▶ **What the task asks**: Rewrite the stretch of the listing from its start through the line containing "click(x=420, y=390)" as a numbered list, leaving out any blank lines.

▶ **Information shown**:
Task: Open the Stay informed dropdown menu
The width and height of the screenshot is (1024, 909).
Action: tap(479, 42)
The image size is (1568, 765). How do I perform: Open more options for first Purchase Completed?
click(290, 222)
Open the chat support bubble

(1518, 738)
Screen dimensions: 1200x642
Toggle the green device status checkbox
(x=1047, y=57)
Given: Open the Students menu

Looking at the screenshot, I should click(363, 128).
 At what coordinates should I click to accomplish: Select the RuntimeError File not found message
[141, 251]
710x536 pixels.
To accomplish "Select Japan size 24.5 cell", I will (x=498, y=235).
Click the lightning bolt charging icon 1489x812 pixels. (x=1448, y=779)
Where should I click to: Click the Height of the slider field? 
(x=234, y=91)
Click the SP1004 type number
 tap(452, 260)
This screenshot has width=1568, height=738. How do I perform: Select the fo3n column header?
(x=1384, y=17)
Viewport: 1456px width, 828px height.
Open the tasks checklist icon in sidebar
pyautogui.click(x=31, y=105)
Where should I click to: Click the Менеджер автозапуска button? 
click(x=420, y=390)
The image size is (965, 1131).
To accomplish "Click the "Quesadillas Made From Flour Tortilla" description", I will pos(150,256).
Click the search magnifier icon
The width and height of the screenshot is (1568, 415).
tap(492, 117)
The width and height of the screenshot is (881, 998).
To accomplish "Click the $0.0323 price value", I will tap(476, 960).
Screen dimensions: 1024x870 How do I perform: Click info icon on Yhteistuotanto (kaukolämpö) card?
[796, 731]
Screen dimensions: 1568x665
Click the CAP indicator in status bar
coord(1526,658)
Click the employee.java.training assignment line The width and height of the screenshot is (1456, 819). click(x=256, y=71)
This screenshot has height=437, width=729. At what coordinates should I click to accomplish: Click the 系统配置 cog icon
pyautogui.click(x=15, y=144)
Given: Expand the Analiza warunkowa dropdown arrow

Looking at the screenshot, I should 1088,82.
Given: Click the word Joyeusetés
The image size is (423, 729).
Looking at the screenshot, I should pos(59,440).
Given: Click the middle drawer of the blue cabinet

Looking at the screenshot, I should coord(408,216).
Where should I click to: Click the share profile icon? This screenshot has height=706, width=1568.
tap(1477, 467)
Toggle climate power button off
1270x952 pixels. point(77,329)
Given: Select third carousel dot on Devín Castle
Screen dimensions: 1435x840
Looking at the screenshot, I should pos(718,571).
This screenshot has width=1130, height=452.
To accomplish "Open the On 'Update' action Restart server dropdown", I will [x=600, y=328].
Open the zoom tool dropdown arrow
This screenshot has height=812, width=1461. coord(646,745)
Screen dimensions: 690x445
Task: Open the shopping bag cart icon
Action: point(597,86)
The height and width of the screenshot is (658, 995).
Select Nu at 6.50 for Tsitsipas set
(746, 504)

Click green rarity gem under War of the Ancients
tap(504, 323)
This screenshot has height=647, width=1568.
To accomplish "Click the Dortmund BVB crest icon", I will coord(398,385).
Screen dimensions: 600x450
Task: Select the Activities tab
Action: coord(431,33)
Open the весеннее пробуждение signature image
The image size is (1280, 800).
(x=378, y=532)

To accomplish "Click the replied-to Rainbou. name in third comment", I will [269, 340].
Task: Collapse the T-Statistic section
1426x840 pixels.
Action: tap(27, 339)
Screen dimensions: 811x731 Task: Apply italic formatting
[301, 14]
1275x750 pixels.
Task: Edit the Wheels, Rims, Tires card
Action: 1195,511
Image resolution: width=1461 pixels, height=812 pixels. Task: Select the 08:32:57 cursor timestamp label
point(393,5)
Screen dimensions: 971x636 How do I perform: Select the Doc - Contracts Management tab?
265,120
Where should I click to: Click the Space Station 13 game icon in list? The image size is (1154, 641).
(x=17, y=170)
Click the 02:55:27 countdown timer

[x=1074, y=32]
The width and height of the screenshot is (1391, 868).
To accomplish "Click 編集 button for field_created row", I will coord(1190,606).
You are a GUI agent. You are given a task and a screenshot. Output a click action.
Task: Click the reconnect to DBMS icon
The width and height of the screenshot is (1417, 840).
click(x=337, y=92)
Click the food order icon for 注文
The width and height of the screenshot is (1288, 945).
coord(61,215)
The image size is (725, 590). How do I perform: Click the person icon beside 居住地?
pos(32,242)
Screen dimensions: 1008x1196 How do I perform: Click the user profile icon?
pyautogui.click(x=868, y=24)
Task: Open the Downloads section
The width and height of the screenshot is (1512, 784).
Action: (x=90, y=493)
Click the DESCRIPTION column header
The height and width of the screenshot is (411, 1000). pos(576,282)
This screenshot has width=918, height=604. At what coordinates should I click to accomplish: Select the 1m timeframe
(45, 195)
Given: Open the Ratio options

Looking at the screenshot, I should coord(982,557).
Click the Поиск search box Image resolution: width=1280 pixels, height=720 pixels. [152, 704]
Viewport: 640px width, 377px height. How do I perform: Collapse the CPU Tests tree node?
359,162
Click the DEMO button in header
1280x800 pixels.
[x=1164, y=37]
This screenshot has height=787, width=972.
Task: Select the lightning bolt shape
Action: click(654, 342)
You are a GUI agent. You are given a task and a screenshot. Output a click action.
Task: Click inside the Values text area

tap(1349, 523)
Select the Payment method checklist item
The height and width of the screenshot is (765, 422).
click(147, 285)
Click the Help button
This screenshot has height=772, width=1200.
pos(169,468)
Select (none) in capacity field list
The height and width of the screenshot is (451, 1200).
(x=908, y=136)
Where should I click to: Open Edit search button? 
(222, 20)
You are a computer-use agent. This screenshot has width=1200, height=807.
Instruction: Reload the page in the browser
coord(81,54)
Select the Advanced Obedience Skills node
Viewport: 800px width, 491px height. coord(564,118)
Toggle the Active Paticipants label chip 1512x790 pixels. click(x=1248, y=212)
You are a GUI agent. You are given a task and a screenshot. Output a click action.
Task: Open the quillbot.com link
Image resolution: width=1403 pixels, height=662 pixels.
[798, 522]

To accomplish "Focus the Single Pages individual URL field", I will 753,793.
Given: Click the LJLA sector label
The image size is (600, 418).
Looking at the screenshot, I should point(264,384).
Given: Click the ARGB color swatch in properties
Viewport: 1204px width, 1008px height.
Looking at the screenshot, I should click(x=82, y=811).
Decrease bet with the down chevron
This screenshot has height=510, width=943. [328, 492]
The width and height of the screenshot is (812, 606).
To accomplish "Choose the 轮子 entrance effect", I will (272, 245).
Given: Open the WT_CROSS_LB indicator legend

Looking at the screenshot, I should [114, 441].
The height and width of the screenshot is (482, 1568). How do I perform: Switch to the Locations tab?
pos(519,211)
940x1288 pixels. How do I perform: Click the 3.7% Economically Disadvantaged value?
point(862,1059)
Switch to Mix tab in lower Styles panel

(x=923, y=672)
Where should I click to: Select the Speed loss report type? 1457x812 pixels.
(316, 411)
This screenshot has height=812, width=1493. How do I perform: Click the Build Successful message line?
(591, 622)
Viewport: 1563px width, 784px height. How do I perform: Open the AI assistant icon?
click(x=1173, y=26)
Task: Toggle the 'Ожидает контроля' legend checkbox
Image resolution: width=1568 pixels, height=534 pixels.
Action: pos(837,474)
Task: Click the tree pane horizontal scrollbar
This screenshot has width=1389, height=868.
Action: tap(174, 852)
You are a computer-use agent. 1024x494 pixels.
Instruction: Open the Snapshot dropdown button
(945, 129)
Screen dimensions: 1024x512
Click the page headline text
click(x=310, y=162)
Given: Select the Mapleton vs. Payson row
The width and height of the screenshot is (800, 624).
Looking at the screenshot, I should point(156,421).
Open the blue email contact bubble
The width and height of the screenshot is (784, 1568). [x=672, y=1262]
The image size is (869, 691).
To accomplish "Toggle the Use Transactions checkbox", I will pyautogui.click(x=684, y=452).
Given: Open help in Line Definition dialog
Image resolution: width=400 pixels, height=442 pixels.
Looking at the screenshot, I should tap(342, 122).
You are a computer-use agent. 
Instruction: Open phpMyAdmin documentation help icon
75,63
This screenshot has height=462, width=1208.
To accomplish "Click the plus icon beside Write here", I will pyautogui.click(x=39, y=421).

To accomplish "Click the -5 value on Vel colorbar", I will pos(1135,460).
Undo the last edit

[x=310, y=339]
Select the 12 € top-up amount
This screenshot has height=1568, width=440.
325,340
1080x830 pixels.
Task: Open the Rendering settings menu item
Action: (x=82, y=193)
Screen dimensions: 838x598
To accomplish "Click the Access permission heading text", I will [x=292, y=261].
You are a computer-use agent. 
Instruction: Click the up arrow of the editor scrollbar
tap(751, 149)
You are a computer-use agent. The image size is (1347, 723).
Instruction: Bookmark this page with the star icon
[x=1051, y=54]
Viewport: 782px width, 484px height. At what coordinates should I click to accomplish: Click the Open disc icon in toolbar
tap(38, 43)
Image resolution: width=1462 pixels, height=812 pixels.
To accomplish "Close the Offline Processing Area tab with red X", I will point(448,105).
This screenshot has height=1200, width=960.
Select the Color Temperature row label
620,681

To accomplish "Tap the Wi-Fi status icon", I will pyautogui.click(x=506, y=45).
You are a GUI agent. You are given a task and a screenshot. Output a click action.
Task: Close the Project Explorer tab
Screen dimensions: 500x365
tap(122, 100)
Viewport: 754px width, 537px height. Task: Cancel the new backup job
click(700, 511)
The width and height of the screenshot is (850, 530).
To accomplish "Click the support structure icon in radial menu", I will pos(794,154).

▶ **Expected output**:
1. Task: Open the Stay informed dropdown menu
2. The width and height of the screenshot is (1024, 909).
3. Action: tap(479, 42)
4. The image size is (1568, 765). How do I perform: Open more options for first Purchase Completed?
5. click(290, 222)
6. Open the chat support bubble
7. (1518, 738)
8. Screen dimensions: 1200x642
9. Toggle the green device status checkbox
10. (x=1047, y=57)
11. Given: Open the Students menu
12. Looking at the screenshot, I should click(363, 128).
13.  At what coordinates should I click to accomplish: Select the RuntimeError File not found message
14. [141, 251]
15. 710x536 pixels.
16. To accomplish "Select Japan size 24.5 cell", I will (x=498, y=235).
17. Click the lightning bolt charging icon 1489x812 pixels. (x=1448, y=779)
18. Where should I click to: Click the Height of the slider field? 
19. (x=234, y=91)
20. Click the SP1004 type number
21.  tap(452, 260)
22. This screenshot has width=1568, height=738. How do I perform: Select the fo3n column header?
23. (x=1384, y=17)
24. Viewport: 1456px width, 828px height.
25. Open the tasks checklist icon in sidebar
26. pyautogui.click(x=31, y=105)
27. Where should I click to: Click the Менеджер автозапуска button? 
28. click(x=420, y=390)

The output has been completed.